EnviroZyme® Provides Controlled Grease Treatment for Traps

February 24, 2020

What Are Grease Traps?

A grease trap is a plumbing device designed to intercept most greases and solids before they enter a wastewater disposal system. The traps reduce the amount of fats, oils, and greases (FOGs) that enter sewers.

How Do They Work?

The grease trap tank acts as a reservoir holding the wastewater and food solids that enter the trap. As the wastewater cools, the fat, oil, and grease (FOG) harden and the food solids settle. The FOG, being lighter than water, floats to the top of the grease trap.

Why Are Grease Traps Needed?

  • Most municipalities require them to limit the amount of greases and solids that are passed through their water treatment facilities.
  • Commercial kitchens that produce fats, oils, and grease have to have them to keep the contaminants out of the sewer system.

What Are the DOs and DON'Ts for Treatment Options to Improve Grease Trap Operation?

  • Regular service/cleaning intervals are recommended.
  • Use of solvents and/or surfactant-based products are not recommended.

Jar 1

Jar #1 contains tap water and corn oil. An oil soluble dye has been added to the contents. The contents were shaken up and allowed to rest for 24 hours before this picture was taken.

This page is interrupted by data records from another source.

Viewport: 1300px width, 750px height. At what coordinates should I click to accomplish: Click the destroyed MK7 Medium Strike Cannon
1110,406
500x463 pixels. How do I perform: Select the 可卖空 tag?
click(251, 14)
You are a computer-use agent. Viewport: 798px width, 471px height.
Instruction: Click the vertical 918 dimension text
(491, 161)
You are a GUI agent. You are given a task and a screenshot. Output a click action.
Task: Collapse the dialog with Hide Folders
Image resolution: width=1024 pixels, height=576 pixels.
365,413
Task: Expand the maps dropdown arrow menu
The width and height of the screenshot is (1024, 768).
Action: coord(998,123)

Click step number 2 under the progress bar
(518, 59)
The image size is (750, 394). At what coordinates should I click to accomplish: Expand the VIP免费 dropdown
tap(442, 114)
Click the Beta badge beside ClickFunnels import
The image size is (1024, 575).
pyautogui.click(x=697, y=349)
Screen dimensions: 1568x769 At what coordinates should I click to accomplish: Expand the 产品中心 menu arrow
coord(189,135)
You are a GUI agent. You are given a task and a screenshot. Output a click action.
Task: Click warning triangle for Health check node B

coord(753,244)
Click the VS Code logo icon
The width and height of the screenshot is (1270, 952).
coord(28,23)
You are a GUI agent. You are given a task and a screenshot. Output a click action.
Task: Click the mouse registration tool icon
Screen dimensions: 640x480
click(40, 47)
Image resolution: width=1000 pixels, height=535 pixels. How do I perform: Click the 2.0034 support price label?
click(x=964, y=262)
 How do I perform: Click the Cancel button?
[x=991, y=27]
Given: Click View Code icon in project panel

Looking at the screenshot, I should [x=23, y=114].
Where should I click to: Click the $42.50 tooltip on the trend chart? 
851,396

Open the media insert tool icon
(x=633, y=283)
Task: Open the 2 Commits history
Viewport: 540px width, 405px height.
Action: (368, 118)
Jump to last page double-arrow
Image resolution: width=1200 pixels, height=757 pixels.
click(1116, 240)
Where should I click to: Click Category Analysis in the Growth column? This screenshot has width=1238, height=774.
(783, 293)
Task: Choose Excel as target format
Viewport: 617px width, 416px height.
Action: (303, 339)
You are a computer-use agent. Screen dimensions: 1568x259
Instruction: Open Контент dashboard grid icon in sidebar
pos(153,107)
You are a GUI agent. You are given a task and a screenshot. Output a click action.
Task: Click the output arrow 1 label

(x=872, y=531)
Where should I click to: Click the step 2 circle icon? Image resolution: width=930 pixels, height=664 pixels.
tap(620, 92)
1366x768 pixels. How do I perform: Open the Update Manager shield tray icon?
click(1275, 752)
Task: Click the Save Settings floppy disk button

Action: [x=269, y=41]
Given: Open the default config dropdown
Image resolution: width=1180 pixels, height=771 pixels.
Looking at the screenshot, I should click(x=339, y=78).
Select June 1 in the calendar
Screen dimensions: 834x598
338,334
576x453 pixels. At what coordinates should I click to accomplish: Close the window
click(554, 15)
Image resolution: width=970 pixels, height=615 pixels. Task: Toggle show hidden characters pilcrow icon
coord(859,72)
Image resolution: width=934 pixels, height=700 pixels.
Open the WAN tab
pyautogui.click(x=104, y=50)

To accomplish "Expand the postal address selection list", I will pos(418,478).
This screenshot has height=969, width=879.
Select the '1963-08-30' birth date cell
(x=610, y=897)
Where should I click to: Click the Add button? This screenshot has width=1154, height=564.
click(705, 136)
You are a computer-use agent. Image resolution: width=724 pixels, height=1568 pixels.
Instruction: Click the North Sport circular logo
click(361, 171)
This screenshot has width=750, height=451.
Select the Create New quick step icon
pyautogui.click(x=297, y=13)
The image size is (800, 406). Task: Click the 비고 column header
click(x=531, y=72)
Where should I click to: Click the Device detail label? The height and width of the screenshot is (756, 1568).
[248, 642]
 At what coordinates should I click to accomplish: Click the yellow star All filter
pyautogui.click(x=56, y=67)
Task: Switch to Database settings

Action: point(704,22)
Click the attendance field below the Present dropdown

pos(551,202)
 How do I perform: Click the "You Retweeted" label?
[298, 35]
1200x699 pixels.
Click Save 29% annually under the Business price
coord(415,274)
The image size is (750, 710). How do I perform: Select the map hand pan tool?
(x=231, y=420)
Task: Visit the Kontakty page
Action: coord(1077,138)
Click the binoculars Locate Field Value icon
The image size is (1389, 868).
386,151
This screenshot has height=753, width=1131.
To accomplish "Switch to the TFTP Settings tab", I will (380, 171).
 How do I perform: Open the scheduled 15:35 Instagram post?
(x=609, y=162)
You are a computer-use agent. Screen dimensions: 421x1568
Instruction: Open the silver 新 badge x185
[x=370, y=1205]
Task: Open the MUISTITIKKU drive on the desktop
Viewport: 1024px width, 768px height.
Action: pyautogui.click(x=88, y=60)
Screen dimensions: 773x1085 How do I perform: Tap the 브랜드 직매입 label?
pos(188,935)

  • The oil separating from the water is a simple demonstration of why grease traps are required in the first place.
  • A grease trap is a wide spot in a drain line, slowing down water and allowing the FOG to separate and float to the top. The water that leaves the trap will contain less oil. The grease removed manually disposed through means other than the collection system.

Jar #2

Jar #2, a surfactant-based product was added to the same preparation of water, corn oil and blue dye. The jar was shaken and again allowed to sit undisturbed for 24 hours. The surfactant combined with the oil to form an emulsion that allows the corn oil to be uniformly dispersed in the water.

  • Oil emulsified by a surfactant will not separate and float to the top, allowing the oil to leave the grease trap and enter the municipal collection system.

Jar #3

Jar #3 was prepared by mixing two milliliters of the emulsified corn oil with 500 ml of tap water and allowed to sit for 24 hours. This simulates the dilution of emulsified FOG with water in the municipal collection system. The additional water dilutes the surfactant to the point that it no longer emulsifies the corn oil, the emulsion breaks, and the oil separates from the water. This separation of the oil in the collection system causes all kinds of problems for the municipality, and so treatment of grease traps with surfactants is understandably regulated.


EnviroZyme offers solid, powder and liquid solutions that release billions of beneficial bacteria into the treatment area to digest FOG and maintain clean, free-flowing systems, while also reducing malodors at their source. Each of these products saves money by reducing the frequency of manual clean-outs, preventing blockages, and lowering grease disposal costs.

Solids dissolve gradually, allowing for continuous treatment over many weeks.